Required action.
For the listing below, show each line that includes the string "Switch".

Records for the exercise.
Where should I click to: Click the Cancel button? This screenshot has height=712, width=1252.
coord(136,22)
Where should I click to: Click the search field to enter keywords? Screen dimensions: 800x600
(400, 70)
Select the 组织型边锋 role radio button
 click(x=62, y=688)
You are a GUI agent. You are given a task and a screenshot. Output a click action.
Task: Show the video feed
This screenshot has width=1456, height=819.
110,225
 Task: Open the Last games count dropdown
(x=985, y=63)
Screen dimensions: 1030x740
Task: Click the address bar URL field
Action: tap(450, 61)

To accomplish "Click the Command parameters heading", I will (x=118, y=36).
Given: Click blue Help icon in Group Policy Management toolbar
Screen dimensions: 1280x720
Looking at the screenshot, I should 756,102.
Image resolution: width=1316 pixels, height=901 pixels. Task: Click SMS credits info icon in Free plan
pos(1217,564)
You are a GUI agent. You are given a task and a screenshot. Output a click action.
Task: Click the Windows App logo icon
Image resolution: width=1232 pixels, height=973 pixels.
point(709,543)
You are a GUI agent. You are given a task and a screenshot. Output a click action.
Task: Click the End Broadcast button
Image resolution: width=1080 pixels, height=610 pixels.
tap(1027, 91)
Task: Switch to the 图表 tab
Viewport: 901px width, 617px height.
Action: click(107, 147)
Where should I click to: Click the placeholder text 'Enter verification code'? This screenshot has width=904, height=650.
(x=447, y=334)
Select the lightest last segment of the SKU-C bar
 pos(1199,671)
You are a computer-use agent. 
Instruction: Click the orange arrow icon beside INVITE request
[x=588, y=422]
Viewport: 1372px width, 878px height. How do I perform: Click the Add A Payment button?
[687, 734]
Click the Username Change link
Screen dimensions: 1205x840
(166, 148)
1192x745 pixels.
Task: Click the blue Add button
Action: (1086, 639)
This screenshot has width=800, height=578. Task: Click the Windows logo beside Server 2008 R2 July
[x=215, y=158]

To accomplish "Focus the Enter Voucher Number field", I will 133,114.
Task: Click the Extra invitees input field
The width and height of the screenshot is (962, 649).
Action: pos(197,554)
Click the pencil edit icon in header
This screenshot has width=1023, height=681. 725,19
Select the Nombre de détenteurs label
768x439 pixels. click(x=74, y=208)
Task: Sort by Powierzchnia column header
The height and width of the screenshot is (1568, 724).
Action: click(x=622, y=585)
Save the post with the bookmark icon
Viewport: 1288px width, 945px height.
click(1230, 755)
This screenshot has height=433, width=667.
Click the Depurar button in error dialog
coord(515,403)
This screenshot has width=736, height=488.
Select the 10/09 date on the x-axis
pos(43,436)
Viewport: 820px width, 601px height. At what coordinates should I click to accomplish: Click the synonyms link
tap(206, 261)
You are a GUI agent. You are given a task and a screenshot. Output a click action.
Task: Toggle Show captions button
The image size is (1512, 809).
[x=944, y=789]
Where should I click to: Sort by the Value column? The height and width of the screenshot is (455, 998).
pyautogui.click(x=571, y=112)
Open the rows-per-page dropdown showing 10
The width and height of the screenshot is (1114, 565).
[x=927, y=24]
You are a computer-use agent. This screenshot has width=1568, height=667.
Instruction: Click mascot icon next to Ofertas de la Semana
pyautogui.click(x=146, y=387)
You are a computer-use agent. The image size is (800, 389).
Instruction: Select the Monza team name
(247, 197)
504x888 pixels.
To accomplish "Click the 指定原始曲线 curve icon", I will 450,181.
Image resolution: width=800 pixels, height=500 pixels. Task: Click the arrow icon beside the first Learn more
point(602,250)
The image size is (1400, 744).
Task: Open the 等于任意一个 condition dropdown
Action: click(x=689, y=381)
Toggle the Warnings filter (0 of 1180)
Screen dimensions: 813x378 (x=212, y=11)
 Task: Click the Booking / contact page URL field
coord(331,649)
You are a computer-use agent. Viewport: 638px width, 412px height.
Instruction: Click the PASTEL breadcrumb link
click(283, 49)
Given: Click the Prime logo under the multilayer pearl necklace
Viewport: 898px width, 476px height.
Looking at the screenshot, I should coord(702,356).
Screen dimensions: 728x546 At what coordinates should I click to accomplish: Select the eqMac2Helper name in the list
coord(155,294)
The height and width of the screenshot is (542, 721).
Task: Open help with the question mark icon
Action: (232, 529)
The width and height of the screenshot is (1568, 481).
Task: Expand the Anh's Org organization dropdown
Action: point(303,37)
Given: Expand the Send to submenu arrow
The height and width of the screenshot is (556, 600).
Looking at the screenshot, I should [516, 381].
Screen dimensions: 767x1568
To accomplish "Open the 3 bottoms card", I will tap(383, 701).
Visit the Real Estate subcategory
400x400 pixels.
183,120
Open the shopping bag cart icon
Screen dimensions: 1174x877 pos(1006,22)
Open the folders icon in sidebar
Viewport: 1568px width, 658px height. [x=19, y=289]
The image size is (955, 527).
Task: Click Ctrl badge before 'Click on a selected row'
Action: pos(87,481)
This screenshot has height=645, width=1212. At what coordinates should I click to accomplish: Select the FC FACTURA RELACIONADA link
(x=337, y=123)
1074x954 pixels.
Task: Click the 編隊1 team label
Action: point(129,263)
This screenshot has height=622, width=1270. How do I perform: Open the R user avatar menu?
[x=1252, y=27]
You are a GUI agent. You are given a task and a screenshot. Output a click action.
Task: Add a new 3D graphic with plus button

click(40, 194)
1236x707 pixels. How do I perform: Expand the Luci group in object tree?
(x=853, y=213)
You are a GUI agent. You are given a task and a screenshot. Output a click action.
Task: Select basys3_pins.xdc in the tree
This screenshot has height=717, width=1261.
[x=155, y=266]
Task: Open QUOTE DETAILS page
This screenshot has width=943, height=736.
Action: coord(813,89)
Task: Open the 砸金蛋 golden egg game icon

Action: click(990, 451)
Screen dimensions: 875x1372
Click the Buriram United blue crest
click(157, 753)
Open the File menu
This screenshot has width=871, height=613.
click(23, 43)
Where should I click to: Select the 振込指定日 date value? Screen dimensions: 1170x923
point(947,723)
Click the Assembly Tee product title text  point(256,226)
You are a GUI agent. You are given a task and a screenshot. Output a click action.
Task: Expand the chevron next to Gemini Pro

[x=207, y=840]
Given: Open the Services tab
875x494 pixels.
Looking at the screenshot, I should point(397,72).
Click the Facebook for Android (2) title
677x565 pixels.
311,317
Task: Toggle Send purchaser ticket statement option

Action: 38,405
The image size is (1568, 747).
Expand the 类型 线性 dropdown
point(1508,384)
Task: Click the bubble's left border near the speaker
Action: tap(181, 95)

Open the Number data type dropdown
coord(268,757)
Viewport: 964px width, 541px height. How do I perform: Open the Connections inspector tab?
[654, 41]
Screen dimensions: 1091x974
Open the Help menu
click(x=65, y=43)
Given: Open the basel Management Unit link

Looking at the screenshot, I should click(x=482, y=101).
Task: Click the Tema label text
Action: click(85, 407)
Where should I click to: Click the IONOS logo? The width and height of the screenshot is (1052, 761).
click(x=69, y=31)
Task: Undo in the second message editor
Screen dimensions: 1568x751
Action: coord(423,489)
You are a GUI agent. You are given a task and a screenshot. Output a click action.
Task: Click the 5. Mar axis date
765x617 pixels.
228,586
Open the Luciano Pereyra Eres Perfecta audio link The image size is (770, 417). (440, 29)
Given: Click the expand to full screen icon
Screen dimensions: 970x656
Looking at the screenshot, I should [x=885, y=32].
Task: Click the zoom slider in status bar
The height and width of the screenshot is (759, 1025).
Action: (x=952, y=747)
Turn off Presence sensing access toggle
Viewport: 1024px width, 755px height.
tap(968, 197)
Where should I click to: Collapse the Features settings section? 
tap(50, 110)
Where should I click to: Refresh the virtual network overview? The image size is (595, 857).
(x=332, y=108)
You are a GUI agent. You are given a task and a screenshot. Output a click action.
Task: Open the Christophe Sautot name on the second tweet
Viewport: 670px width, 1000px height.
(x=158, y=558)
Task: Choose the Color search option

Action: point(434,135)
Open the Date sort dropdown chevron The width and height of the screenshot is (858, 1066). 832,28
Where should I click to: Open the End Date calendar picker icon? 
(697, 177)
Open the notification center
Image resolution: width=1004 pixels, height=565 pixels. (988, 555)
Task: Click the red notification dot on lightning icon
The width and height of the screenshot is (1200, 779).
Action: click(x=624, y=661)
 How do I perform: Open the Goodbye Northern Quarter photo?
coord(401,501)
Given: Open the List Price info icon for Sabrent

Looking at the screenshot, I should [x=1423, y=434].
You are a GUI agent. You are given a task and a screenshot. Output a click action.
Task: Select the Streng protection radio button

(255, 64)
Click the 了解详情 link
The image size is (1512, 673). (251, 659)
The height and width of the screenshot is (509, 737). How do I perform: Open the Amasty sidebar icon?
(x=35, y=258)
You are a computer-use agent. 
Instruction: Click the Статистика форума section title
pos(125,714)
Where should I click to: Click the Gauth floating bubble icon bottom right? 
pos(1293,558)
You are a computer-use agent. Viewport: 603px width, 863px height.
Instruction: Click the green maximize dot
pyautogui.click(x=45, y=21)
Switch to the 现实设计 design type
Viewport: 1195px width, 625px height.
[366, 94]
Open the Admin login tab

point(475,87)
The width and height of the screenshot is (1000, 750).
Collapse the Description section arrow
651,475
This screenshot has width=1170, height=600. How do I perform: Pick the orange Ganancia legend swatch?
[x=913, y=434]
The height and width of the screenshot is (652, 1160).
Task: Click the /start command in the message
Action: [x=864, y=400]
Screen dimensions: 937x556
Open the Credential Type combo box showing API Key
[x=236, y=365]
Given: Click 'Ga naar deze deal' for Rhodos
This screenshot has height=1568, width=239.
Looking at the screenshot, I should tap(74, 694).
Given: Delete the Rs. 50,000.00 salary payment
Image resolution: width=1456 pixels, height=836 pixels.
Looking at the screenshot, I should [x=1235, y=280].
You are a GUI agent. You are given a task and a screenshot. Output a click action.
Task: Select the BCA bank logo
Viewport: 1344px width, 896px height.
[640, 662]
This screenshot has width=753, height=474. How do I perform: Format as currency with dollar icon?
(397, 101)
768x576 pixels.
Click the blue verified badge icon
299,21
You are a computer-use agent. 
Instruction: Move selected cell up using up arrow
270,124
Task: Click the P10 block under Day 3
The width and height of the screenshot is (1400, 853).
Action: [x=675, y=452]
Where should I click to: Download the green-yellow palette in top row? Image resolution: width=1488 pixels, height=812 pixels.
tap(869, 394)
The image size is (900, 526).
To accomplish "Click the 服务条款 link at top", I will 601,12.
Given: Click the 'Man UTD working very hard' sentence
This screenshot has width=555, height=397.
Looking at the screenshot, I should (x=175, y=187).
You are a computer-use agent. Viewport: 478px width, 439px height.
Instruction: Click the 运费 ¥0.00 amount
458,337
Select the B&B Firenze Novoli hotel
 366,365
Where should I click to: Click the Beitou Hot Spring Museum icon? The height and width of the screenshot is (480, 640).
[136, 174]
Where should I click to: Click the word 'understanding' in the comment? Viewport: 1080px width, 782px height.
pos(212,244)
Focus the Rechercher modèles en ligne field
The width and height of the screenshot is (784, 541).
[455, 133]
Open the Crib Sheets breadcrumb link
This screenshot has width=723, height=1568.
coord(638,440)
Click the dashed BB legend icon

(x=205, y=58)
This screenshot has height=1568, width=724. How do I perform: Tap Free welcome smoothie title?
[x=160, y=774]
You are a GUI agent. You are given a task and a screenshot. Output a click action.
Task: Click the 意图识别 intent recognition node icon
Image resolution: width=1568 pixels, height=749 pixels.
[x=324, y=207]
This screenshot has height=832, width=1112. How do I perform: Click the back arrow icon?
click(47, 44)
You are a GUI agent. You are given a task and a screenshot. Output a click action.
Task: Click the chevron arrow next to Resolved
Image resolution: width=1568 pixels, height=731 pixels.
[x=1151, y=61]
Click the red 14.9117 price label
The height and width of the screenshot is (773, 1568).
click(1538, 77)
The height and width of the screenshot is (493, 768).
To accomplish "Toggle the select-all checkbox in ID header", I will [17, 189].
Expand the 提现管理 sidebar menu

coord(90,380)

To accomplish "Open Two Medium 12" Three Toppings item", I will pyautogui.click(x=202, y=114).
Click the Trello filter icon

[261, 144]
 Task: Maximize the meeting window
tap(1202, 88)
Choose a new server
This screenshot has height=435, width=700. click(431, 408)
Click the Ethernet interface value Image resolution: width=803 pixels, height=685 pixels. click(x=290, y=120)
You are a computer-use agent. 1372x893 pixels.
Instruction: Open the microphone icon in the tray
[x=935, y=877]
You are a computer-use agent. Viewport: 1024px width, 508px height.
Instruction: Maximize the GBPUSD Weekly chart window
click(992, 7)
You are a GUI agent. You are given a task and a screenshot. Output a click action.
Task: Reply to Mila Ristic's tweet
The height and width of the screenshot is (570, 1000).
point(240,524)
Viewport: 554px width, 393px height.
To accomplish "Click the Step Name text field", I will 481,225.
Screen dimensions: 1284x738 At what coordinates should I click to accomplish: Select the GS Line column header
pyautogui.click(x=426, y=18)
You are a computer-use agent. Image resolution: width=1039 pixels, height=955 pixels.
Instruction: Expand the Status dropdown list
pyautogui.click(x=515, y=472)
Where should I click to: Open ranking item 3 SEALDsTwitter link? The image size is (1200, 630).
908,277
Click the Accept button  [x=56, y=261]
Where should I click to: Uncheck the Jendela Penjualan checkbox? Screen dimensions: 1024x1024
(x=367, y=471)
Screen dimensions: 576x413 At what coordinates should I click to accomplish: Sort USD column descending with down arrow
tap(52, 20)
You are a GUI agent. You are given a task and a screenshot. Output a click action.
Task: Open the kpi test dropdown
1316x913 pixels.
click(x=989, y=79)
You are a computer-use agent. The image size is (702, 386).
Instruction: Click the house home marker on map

Response area.
Task: Switch to the 图表 tab
Switch to the 现实设计 design type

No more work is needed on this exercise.